§ **Stored data**:
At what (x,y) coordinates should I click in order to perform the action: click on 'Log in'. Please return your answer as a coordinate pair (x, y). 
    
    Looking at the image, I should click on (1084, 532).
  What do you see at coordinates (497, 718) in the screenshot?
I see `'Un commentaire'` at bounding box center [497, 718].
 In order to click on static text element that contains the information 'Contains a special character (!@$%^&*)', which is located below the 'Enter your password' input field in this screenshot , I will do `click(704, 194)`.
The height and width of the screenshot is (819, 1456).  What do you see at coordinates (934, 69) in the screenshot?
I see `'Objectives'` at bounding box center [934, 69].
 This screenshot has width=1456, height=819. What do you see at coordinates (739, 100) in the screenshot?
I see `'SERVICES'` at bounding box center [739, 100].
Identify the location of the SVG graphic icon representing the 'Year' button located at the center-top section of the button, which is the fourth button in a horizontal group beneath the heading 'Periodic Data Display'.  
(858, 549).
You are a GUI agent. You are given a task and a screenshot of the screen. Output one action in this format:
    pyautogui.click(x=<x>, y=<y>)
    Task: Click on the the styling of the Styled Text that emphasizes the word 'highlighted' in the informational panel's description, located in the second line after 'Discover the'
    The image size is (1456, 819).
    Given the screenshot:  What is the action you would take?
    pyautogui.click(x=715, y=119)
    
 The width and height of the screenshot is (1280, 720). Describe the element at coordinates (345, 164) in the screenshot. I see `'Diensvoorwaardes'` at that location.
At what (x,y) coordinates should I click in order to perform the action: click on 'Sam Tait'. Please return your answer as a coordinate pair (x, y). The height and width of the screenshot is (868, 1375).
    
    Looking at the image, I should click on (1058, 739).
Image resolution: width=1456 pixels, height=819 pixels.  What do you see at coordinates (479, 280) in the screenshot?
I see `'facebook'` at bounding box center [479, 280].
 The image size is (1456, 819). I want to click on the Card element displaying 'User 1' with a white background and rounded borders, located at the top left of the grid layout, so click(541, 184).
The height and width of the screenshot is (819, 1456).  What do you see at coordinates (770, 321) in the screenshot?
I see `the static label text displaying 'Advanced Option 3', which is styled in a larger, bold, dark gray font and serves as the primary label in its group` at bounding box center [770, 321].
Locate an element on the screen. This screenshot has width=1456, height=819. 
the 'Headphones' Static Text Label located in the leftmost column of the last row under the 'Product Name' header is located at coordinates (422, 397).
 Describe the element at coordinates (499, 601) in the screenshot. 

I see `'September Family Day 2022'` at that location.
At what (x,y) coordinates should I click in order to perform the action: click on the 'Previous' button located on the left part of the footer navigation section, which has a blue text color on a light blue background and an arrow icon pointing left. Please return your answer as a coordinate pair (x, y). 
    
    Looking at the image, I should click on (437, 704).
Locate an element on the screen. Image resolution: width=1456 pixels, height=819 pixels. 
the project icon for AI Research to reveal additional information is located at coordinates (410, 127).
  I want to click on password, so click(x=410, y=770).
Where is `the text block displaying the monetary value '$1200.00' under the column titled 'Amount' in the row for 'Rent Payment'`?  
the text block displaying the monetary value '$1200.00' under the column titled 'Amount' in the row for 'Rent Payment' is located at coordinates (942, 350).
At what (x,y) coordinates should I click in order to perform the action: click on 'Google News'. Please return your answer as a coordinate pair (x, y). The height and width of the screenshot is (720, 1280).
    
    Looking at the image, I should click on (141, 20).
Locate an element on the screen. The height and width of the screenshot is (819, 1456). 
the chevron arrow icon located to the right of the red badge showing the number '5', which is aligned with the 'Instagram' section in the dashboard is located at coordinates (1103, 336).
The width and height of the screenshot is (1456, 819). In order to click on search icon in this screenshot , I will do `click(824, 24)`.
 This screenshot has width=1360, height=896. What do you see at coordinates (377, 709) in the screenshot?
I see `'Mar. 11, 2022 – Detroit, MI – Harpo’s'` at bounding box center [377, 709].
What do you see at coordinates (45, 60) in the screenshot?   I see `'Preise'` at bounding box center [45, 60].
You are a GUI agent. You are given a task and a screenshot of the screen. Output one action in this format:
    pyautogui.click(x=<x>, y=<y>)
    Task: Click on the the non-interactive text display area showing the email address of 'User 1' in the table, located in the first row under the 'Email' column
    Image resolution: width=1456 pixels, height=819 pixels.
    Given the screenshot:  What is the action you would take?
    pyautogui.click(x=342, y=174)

§ **Set exercise**:
Convert every line of the records into a Markdown table with the columns Row and Line, giving each line its own numbered row and skipping blank lines.

§ **Solved exercise**:
| Row | Line |
|---|---|
| 1 | At what (x,y) coordinates should I click in order to perform the action: click on 'Log in'. Please return your answer as a coordinate pair (x, y).  |
| 2 |     Looking at the image, I should click on (1084, 532). |
| 3 |   What do you see at coordinates (497, 718) in the screenshot? |
| 4 | I see `'Un commentaire'` at bounding box center [497, 718]. |
| 5 |  In order to click on static text element that contains the information 'Contains a special character (!@$%^&*)', which is located below the 'Enter your password' input field in this screenshot , I will do `click(704, 194)`. |
| 6 | The height and width of the screenshot is (819, 1456).  What do you see at coordinates (934, 69) in the screenshot? |
| 7 | I see `'Objectives'` at bounding box center [934, 69]. |
| 8 |  This screenshot has width=1456, height=819. What do you see at coordinates (739, 100) in the screenshot? |
| 9 | I see `'SERVICES'` at bounding box center [739, 100]. |
| 10 | Identify the location of the SVG graphic icon representing the 'Year' button located at the center-top section of the button, which is the fourth button in a horizontal group beneath the heading 'Periodic Data Display'.   |
| 11 | (858, 549). |
| 12 | You are a GUI agent. You are given a task and a screenshot of the screen. Output one action in this format: |
| 13 |     pyautogui.click(x=<x>, y=<y>) |
| 14 |     Task: Click on the the styling of the Styled Text that emphasizes the word 'highlighted' in the informational panel's description, located in the second line after 'Discover the' |
| 15 |     The image size is (1456, 819). |
| 16 |     Given the screenshot:  What is the action you would take? |
| 17 |     pyautogui.click(x=715, y=119) |
| 18 |  The width and height of the screenshot is (1280, 720). Describe the element at coordinates (345, 164) in the screenshot. I see `'Diensvoorwaardes'` at that location. |
| 19 | At what (x,y) coordinates should I click in order to perform the action: click on 'Sam Tait'. Please return your answer as a coordinate pair (x, y). The height and width of the screenshot is (868, 1375). |
| 20 |     Looking at the image, I should click on (1058, 739). |
| 21 | Image resolution: width=1456 pixels, height=819 pixels.  What do you see at coordinates (479, 280) in the screenshot? |
| 22 | I see `'facebook'` at bounding box center [479, 280]. |
| 23 |  The image size is (1456, 819). I want to click on the Card element displaying 'User 1' with a white background and rounded borders, located at the top left of the grid layout, so click(541, 184). |
| 24 | The height and width of the screenshot is (819, 1456).  What do you see at coordinates (770, 321) in the screenshot? |
| 25 | I see `the static label text displaying 'Advanced Option 3', which is styled in a larger, bold, dark gray font and serves as the primary label in its group` at bounding box center [770, 321]. |
| 26 | Locate an element on the screen. This screenshot has width=1456, height=819.  |
| 27 | the 'Headphones' Static Text Label located in the leftmost column of the last row under the 'Product Name' header is located at coordinates (422, 397). |
| 28 |  Describe the element at coordinates (499, 601) in the screenshot.  |
| 29 | I see `'September Family Day 2022'` at that location. |
| 30 | At what (x,y) coordinates should I click in order to perform the action: click on the 'Previous' button located on the left part of the footer navigation section, which has a blue text color on a light blue background and an arrow icon pointing left. Please return your answer as a coordinate pair (x, y).  |
| 31 |     Looking at the image, I should click on (437, 704). |
| 32 | Locate an element on the screen. Image resolution: width=1456 pixels, height=819 pixels.  |
| 33 | the project icon for AI Research to reveal additional information is located at coordinates (410, 127). |
| 34 |   I want to click on password, so click(x=410, y=770). |
| 35 | Where is `the text block displaying the monetary value '$1200.00' under the column titled 'Amount' in the row for 'Rent Payment'`?   |
| 36 | the text block displaying the monetary value '$1200.00' under the column titled 'Amount' in the row for 'Rent Payment' is located at coordinates (942, 350). |
| 37 | At what (x,y) coordinates should I click in order to perform the action: click on 'Google News'. Please return your answer as a coordinate pair (x, y). The height and width of the screenshot is (720, 1280). |
| 38 |     Looking at the image, I should click on (141, 20). |
| 39 | Locate an element on the screen. The height and width of the screenshot is (819, 1456).  |
| 40 | the chevron arrow icon located to the right of the red badge showing the number '5', which is aligned with the 'Instagram' section in the dashboard is located at coordinates (1103, 336). |
| 41 | The width and height of the screenshot is (1456, 819). In order to click on search icon in this screenshot , I will do `click(824, 24)`. |
| 42 |  This screenshot has width=1360, height=896. What do you see at coordinates (377, 709) in the screenshot? |
| 43 | I see `'Mar. 11, 2022 – Detroit, MI – Harpo’s'` at bounding box center [377, 709]. |
| 44 | What do you see at coordinates (45, 60) in the screenshot?   I see `'Preise'` at bounding box center [45, 60]. |
| 45 | You are a GUI agent. You are given a task and a screenshot of the screen. Output one action in this format: |
| 46 |     pyautogui.click(x=<x>, y=<y>) |
| 47 |     Task: Click on the the non-interactive text display area showing the email address of 'User 1' in the table, located in the first row under the 'Email' column |
| 48 |     Image resolution: width=1456 pixels, height=819 pixels. |
| 49 |     Given the screenshot:  What is the action you would take? |
| 50 |     pyautogui.click(x=342, y=174) |